The School of Earth and Atmospheric Sciences Presents Dr. Christopher Milliner, NASA Jet Propulsion Laboratory
Using Novel Geodetic Imaging Techniques to Understand How Faults Release Strain and Track Water Storage Changes Following Extreme Hydrologic Events
Measurements of surface deformation using geodetic imaging techniques can provide observational constraints on the way faults rupture the surface and the amount of terrestrial water mass held in a region.
Recent advancements in the resolution of optical satellite imagery, increasing density of continuous GPS networks, and near-global coverage of radar interferometry (InSAR), now offer a diverse toolset with which to study fault zone deformation and transient hydrologic processes.
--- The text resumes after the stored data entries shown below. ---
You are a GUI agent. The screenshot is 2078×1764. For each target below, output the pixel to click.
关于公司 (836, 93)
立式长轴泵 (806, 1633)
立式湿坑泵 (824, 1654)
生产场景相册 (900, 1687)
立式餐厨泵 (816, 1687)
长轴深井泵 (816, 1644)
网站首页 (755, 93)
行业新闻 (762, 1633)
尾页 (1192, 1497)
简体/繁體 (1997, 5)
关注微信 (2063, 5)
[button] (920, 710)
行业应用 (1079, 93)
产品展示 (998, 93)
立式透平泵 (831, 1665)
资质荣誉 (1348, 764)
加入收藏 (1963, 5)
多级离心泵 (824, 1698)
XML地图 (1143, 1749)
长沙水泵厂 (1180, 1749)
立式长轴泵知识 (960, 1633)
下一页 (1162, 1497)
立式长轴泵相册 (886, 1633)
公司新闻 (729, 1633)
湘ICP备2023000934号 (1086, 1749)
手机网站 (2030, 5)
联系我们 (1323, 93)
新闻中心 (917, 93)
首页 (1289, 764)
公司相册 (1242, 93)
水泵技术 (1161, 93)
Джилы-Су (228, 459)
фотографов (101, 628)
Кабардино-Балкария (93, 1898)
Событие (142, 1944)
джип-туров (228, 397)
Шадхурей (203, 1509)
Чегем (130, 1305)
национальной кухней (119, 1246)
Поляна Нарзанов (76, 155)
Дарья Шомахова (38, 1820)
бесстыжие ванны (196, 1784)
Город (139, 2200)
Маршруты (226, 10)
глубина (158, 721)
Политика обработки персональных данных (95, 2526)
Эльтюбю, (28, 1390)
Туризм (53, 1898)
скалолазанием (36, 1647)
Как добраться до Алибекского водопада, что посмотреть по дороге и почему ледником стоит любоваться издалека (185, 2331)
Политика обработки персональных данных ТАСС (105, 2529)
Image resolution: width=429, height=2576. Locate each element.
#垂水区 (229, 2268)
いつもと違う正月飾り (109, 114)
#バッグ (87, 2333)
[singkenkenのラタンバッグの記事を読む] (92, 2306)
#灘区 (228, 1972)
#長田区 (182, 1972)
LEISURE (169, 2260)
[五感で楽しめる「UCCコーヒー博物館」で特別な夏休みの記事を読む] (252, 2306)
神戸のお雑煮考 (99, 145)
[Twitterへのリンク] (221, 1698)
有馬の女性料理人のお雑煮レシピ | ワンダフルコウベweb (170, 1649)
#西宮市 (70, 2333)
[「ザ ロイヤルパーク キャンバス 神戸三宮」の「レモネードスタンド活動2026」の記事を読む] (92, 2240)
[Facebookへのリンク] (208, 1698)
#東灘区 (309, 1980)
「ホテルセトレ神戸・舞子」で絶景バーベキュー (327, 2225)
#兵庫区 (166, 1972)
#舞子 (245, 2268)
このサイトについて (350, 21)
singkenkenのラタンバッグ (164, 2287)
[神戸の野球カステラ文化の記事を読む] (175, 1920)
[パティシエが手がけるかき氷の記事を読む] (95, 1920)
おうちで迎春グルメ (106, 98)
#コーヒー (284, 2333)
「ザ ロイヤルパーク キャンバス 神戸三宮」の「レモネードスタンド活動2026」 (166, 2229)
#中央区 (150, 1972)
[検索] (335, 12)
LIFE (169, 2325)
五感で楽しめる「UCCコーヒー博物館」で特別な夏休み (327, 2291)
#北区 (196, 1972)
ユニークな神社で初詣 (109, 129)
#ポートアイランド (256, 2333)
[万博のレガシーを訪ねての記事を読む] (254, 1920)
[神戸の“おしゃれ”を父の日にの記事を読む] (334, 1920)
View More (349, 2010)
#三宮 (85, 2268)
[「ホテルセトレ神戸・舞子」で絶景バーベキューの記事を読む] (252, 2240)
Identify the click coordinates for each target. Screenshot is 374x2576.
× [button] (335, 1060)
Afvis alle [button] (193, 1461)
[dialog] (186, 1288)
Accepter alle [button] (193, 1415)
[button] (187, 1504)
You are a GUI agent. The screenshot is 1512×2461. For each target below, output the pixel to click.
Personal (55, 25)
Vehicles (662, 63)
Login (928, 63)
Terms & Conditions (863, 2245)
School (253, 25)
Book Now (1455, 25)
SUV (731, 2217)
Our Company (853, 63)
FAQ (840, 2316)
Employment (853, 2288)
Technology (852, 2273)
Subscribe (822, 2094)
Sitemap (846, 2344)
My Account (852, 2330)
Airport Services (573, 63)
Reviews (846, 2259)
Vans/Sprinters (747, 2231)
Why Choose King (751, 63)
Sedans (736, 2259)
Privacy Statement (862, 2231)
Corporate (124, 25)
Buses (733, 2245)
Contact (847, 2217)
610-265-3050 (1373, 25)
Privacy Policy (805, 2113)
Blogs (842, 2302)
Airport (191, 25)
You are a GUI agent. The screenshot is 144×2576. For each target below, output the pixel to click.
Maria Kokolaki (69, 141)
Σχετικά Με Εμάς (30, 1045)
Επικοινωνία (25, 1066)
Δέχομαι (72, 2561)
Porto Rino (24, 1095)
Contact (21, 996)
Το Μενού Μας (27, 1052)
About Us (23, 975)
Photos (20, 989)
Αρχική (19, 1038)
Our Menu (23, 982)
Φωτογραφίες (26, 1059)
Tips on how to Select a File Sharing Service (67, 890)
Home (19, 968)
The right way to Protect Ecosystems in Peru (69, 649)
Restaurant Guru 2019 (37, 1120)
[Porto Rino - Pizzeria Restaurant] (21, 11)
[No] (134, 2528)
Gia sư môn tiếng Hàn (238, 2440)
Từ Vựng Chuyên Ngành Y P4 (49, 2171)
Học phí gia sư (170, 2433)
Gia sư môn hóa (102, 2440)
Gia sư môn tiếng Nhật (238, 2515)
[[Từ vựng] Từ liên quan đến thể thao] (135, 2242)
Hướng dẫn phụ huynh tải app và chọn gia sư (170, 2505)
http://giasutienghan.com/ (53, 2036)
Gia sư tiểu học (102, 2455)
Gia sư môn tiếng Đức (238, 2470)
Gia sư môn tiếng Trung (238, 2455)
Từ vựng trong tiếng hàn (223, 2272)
Here, I will first show how the use of pixel tracking applied to satellite images taken before and after two large-magnitude earthquakes can provide spatially complete measurements of the strain distribution across the fault damage zone.
I will explore how these observations can deepen our understanding of faulting kinematics and mechanics such as, how the magnitude and width of inelastic strain may differ between fault systems, to variations of slip along ruptures and with depth.
Second, I will show how networks of continuous GPS stations can be used to track transient changes in terrestrial water storage following extreme precipitation events, such as large hurricanes.
The mass loading effect of water on Earth’s elastic crust causes millimeter subsidence and uplift as water accumulates and dissipates, respectively, which can be measured using precise GPS elevation positioning. Using GPS measurements of elevation changes following Hurricane Harvey I will show we can infer a region’s hydrologic properties, from the amount of water a drainage area can hold, to how fast an area can dissipate water and by what means.
The use of emerging geodetic techniques, with higher rate and more precise positioning, now allows new approaches to characterize the seismic hazard faults pose to the built environment, how faults accumulate and release strain, and improved monitoring of a region’s water security and preparation for future extreme precipitation events.